The Dallas-based cargo airline company Ameriflight loaded more than 3,000 pounds of supplies and more than $15,000 in cash donations onto a cargo plane to bring to their employees in Puerto Rico on Tuesday, Oct. 3. Prescotte Stokes pstokes@star-telegram.com
The Dallas-based cargo airline company Ameriflight loaded more than 3,000 pounds of supplies and more than $15,000 in cash donations onto a cargo plane to bring to their employees in Puerto Rico on Tuesday, Oct. 3. Prescotte Stokes pstokes@star-telegram.com

Dallas

Dallas-based airline sends supplies, $15,000 in cash to employees in Puerto Rico

By Prescotte Stokes III

pstokes@star-telegram.com

October 03, 2017 10:15 PM

DFW AIRPORT

Texas-size help made its way from Dallas-Fort Worth Airport on Tuesday morning to employees of a Dallas-based company in Puerto Rico more 2,100 miles away.

Brian Randow, CEO of the air cargo company Ameriflight, boarded the plane bound for San Juan filled with supplies for the 37 employees living on the island.

“You can hear their desperation when you talk to employees how they’re running low on water and running low on food,” said Randow.

Over the last 2  1/2 weeks, the company has been collecting donations and handwritten cards from its more than 500 employees to send to Puerto Rico.

“They’re a valued part of our company and we just need to take care of our people,” said Randow.

Prior to Hurricane Maria’s Category 5 rain and winds leaving at least 34 people dead, the company would send about 50 flights a week there.

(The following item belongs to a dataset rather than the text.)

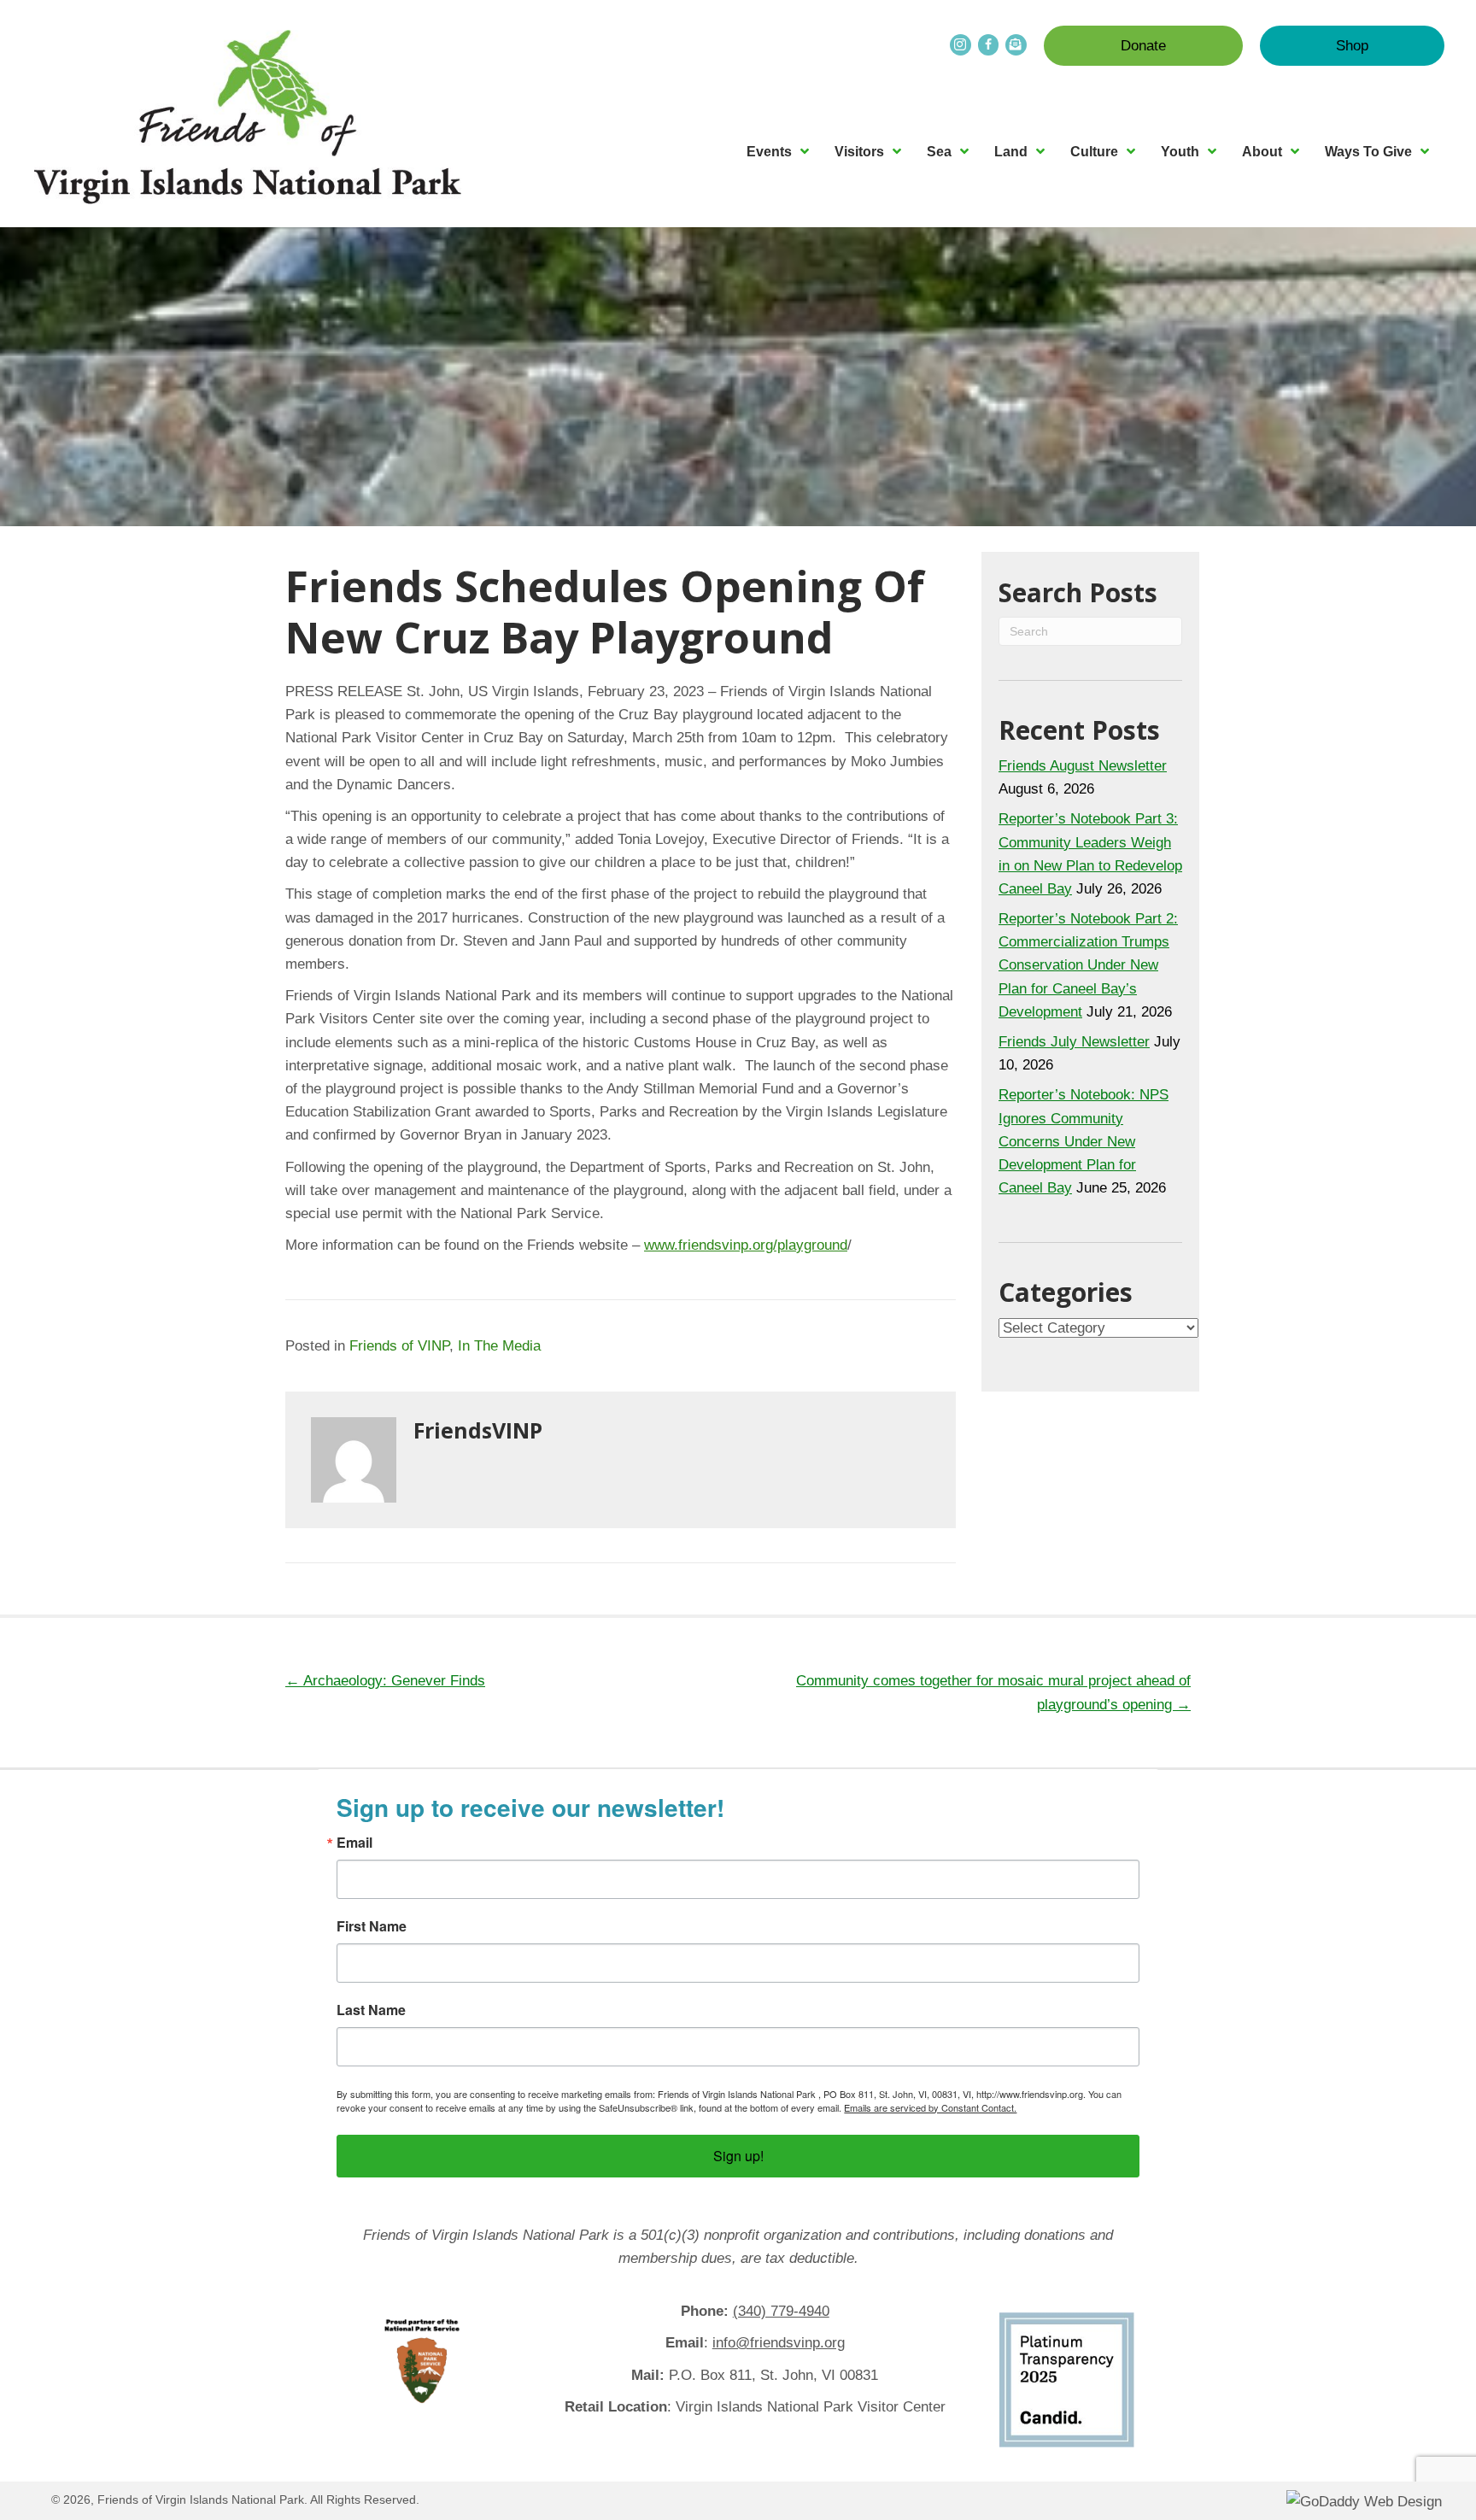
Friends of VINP (399, 1346)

The company offered to charter flights and evacuate all employees and their families before the storm made landfall, but only two pilots took the offer.

“The others from the island had been through storms before and felt they could ride it out,” said Randow.

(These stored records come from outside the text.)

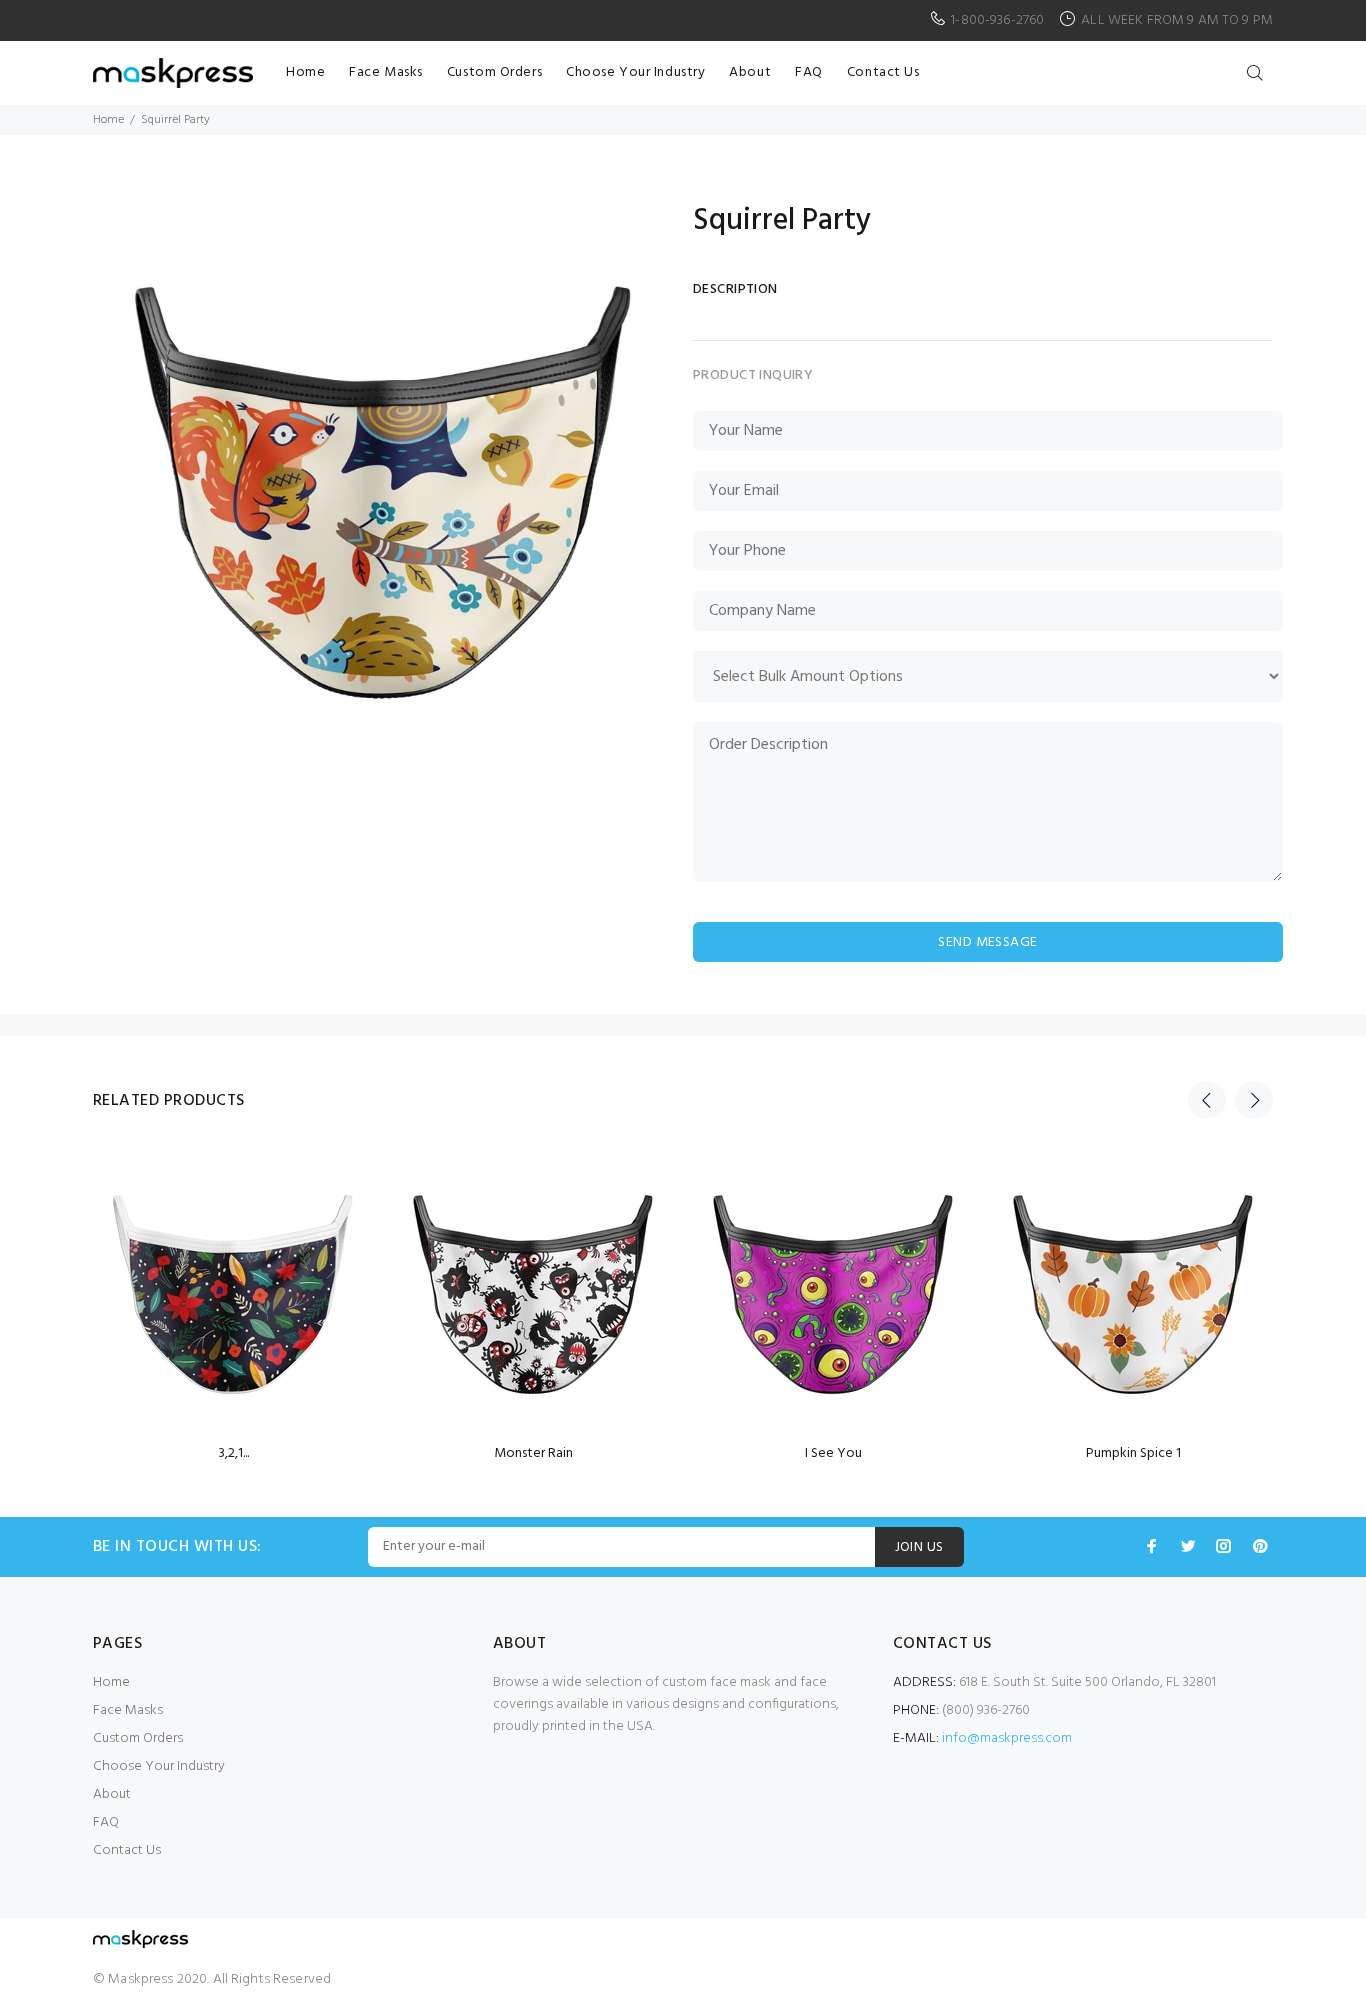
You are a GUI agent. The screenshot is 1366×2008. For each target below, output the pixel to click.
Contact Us (127, 1850)
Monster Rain (533, 1453)
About (112, 1794)
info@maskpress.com (1007, 1738)
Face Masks (128, 1710)
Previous (1207, 1100)
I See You (833, 1453)
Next (1254, 1100)
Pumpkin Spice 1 (1133, 1453)
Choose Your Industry (159, 1766)
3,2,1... (233, 1453)
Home (108, 120)
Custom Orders (138, 1738)
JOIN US (919, 1547)
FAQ (106, 1822)
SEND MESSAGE (987, 942)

With the help of 10 other pilots the company moved 13 aircraft off the island to Aruba, Curacao and Bonaire. Randow says employees in San Juan have access very few basic services, but the rest of the island is in dire need of help.

“Our base on Rincon, which is on the opposite side of the island, is really isolated. They say it’s no better today than it was the day after the storm,” said Randow. “It’s taking time for everything to get from the larger city San Juan to other areas of the island.”

Since the island has become accessible again the company has operated three relief flights — two on September 23 and one on September 26 — carrying 6,784 pounds of food, water, toiletries, chainsaws, generators, extension cords and gas cans.

“On a call yesterday they stressed that they really could use batteries” said Randow. “They’re running out of AAA and D batteries, which they’re using for light at night.”

The company has also set up a GoFundMe account that’s raised more than $15,000 since launching on September 25. When he arrives in San Juan, Randow plans to give that money directly to his employees.

“It’s a cash-based society right now, because ATM machines aren’t up and running right now because there’s no electricity,” said Randow. “We talked to one of our people who said he could go to Burger King and get dinner but it’s cash only. They can’t connect to the internet to swipe a credit card.”

Randow said he is focused on doing what he can for his affected employees.

“We have a unique situation where we own airplanes and cargo airplanes and we can do this,” said Randow. “So we felt the need to step up and take care of our people.”